Task requirements -> Copy nothing past the line containing "You are a computer-use". Transcribe every line of the listing below up to and including it, from the first, except pictures.

**** Information shown

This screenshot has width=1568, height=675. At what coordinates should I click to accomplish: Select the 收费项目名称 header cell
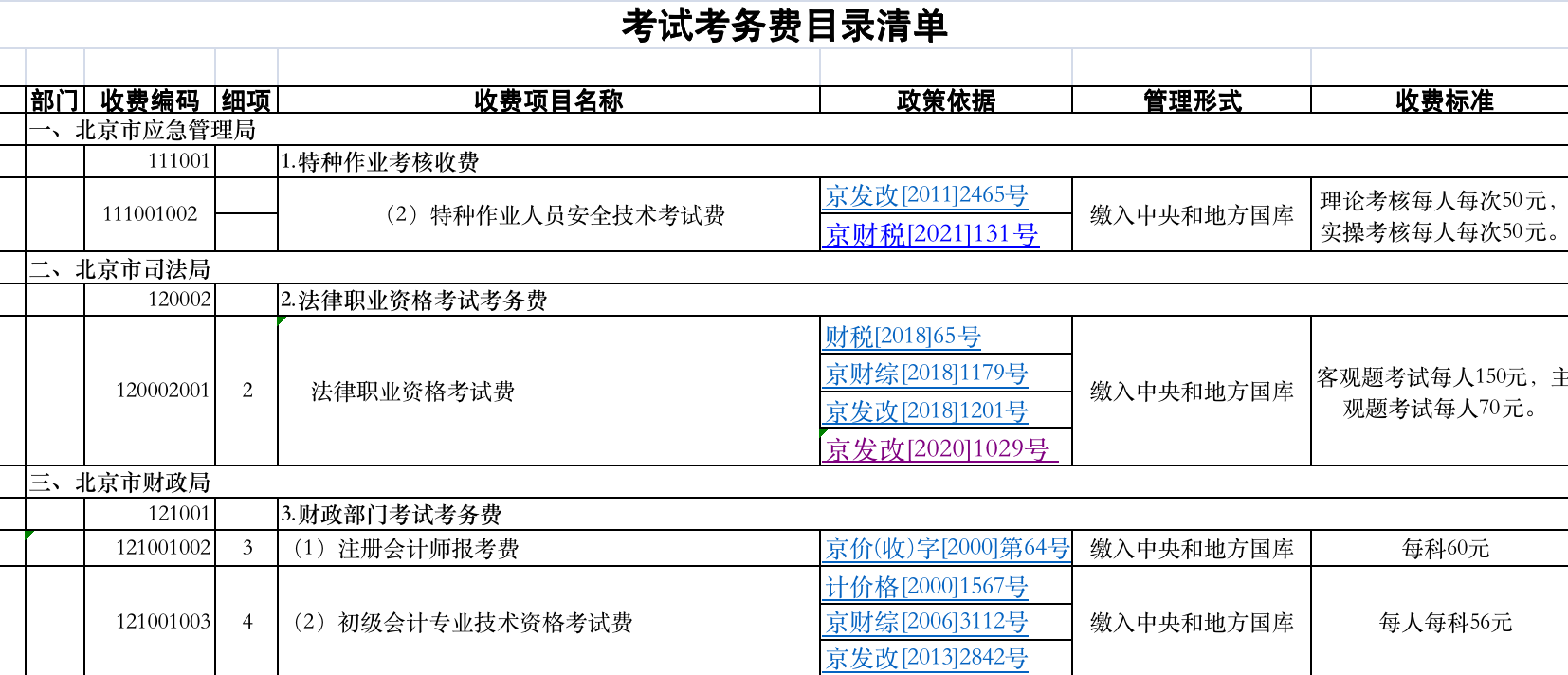(x=548, y=100)

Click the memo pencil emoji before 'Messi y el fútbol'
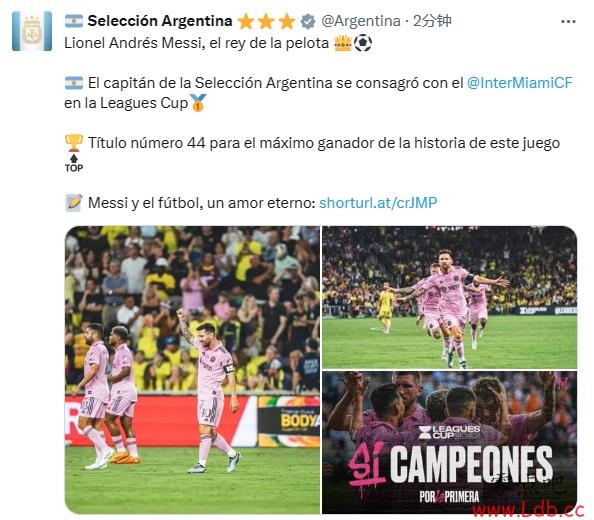pyautogui.click(x=73, y=203)
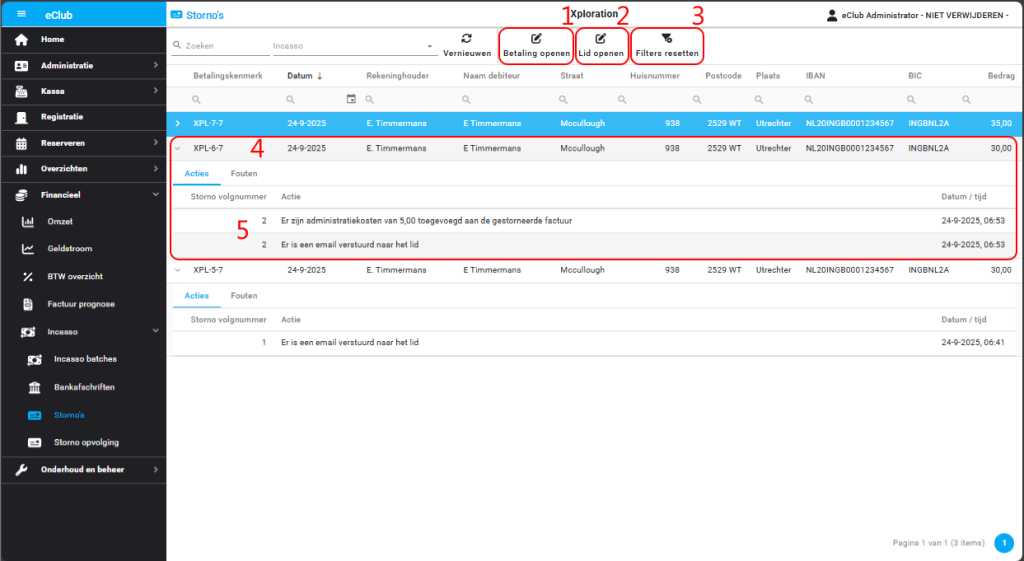The height and width of the screenshot is (561, 1024).
Task: Open calendar picker in Datum filter
Action: (x=351, y=99)
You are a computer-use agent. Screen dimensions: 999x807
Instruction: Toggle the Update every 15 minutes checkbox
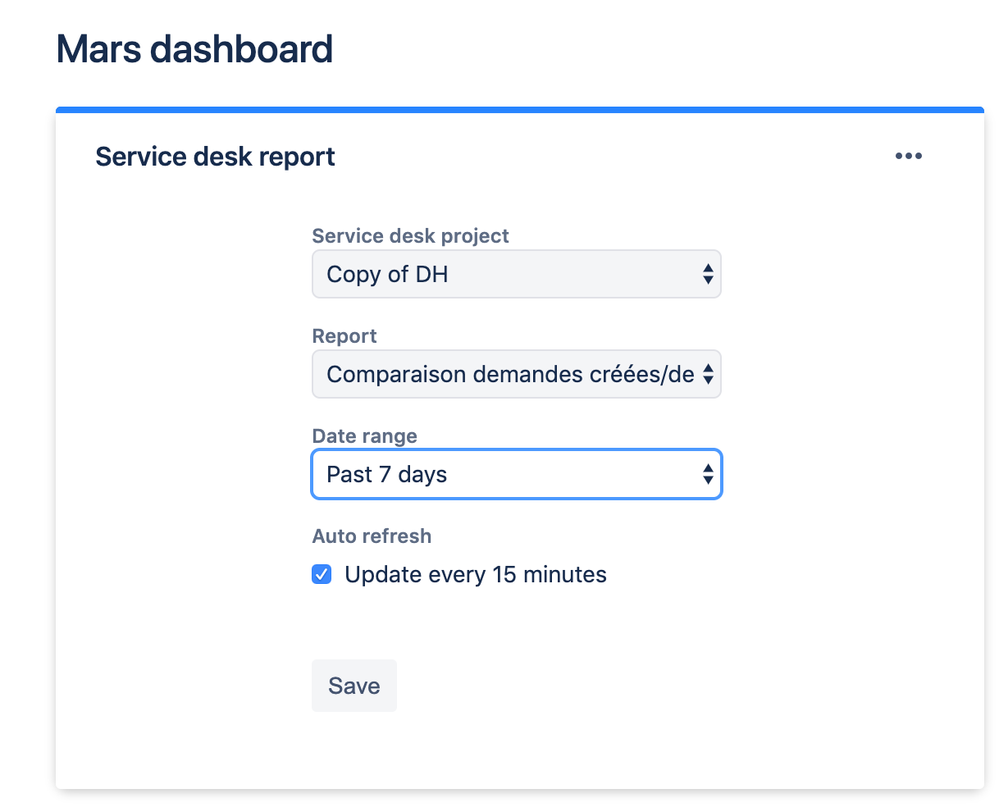(322, 574)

********

Exercise response ->
This screenshot has width=1568, height=675. At what coordinates should I click to accomplish: Select the 收费项目名称 header cell
(x=548, y=100)

Click the memo pencil emoji before 'Messi y el fútbol'
pyautogui.click(x=73, y=203)
The height and width of the screenshot is (561, 1024).
Task: Open calendar picker in Datum filter
Action: (x=351, y=99)
You are a computer-use agent. Screen dimensions: 999x807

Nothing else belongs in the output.